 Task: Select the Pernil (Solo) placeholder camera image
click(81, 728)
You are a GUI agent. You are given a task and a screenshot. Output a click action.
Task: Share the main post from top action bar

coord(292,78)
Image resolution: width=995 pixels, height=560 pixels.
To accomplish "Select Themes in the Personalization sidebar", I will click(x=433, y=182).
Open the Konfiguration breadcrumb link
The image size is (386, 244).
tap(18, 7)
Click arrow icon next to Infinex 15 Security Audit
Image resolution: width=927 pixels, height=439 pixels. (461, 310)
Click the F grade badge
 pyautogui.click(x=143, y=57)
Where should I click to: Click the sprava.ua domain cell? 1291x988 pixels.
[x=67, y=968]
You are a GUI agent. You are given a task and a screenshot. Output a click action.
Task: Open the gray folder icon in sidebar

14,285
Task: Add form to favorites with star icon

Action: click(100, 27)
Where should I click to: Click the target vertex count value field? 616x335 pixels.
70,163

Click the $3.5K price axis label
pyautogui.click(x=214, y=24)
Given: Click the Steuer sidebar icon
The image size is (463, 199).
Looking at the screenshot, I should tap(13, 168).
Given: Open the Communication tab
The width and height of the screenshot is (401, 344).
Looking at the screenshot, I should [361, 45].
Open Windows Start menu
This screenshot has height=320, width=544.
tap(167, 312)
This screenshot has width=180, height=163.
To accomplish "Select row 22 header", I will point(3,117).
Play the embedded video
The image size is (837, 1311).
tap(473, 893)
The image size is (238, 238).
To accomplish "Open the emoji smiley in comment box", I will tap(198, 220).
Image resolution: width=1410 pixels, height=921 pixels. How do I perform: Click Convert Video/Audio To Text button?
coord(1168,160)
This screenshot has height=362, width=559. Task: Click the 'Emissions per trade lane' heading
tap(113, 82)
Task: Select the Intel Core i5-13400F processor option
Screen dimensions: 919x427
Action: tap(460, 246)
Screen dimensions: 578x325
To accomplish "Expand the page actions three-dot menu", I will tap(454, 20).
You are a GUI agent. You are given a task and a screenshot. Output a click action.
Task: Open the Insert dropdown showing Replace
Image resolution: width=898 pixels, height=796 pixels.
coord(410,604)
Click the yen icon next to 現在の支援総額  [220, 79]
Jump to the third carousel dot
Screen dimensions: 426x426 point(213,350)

════

### [What you will do]
Retype all of the items above without any changes.

### [Solution to this task]
 Task: Select the Pernil (Solo) placeholder camera image
click(81, 728)
You are a GUI agent. You are given a task and a screenshot. Output a click action.
Task: Share the main post from top action bar

coord(292,78)
Image resolution: width=995 pixels, height=560 pixels.
To accomplish "Select Themes in the Personalization sidebar", I will click(x=433, y=182).
Open the Konfiguration breadcrumb link
The image size is (386, 244).
tap(18, 7)
Click arrow icon next to Infinex 15 Security Audit
Image resolution: width=927 pixels, height=439 pixels. (461, 310)
Click the F grade badge
 pyautogui.click(x=143, y=57)
Where should I click to: Click the sprava.ua domain cell? 1291x988 pixels.
[x=67, y=968]
You are a GUI agent. You are given a task and a screenshot. Output a click action.
Task: Open the gray folder icon in sidebar

14,285
Task: Add form to favorites with star icon

Action: click(100, 27)
Where should I click to: Click the target vertex count value field? 616x335 pixels.
70,163

Click the $3.5K price axis label
pyautogui.click(x=214, y=24)
Given: Click the Steuer sidebar icon
The image size is (463, 199).
Looking at the screenshot, I should tap(13, 168).
Given: Open the Communication tab
The width and height of the screenshot is (401, 344).
Looking at the screenshot, I should [361, 45].
Open Windows Start menu
This screenshot has height=320, width=544.
tap(167, 312)
This screenshot has width=180, height=163.
To accomplish "Select row 22 header", I will point(3,117).
Play the embedded video
The image size is (837, 1311).
tap(473, 893)
The image size is (238, 238).
To accomplish "Open the emoji smiley in comment box", I will tap(198, 220).
Image resolution: width=1410 pixels, height=921 pixels. How do I perform: Click Convert Video/Audio To Text button?
coord(1168,160)
This screenshot has height=362, width=559. Task: Click the 'Emissions per trade lane' heading
tap(113, 82)
Task: Select the Intel Core i5-13400F processor option
Screen dimensions: 919x427
Action: tap(460, 246)
Screen dimensions: 578x325
To accomplish "Expand the page actions three-dot menu", I will tap(454, 20).
You are a GUI agent. You are given a task and a screenshot. Output a click action.
Task: Open the Insert dropdown showing Replace
Image resolution: width=898 pixels, height=796 pixels.
coord(410,604)
Click the yen icon next to 現在の支援総額  [220, 79]
Jump to the third carousel dot
Screen dimensions: 426x426 point(213,350)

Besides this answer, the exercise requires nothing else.